▸ **Instructions for the task**
Pick out and copy every line below that has the word "computer".

########################################

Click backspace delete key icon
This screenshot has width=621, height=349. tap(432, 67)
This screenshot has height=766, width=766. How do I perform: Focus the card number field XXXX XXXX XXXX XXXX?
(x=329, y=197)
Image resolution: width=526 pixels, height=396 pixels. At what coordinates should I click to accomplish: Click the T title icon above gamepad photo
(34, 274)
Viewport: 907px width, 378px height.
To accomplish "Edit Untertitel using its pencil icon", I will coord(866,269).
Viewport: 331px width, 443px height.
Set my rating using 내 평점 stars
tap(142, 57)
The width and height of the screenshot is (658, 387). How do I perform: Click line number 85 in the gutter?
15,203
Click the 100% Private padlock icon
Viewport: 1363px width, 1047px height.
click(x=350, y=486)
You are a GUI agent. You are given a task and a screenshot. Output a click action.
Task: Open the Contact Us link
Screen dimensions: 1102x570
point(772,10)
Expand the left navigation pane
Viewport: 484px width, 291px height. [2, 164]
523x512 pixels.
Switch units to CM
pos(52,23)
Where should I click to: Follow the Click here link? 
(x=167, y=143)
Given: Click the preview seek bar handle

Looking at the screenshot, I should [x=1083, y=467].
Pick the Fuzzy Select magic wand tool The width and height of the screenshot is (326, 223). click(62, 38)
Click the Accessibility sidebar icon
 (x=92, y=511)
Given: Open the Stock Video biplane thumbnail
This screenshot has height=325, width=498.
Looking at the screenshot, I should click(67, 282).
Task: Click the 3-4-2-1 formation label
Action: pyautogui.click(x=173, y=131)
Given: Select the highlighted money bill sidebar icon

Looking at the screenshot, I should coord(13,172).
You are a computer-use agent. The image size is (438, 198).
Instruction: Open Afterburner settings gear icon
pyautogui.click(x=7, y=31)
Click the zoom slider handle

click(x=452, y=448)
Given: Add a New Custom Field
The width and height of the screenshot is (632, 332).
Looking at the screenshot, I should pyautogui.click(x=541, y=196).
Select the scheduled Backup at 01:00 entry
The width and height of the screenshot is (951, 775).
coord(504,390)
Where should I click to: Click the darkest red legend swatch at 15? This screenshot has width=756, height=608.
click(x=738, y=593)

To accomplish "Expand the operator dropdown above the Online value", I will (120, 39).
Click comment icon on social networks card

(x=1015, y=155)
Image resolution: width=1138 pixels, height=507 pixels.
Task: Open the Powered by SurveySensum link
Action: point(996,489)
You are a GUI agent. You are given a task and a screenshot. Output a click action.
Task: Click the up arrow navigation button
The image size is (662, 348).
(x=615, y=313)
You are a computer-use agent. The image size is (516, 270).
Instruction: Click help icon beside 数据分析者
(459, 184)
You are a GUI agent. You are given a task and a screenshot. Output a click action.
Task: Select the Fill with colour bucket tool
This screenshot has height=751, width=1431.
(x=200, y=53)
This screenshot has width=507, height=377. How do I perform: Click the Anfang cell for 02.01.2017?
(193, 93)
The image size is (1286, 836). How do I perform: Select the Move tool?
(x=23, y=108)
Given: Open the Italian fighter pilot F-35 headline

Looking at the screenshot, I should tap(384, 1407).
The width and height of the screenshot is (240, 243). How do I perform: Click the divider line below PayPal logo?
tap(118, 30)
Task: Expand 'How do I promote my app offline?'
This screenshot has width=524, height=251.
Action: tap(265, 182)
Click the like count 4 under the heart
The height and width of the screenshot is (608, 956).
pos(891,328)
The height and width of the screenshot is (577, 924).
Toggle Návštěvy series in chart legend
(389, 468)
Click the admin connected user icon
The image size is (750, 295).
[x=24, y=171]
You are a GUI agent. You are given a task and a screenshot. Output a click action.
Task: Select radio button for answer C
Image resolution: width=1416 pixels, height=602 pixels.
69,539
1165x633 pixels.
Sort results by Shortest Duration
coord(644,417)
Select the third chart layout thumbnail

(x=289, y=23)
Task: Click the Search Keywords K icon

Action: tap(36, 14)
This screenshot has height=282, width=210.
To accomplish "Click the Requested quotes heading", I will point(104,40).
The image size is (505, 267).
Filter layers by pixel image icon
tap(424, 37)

########################################

▸ **Exercise response**
You are a computer-use agent. The image size is (438, 198).
You are a computer-use agent. The image size is (516, 270).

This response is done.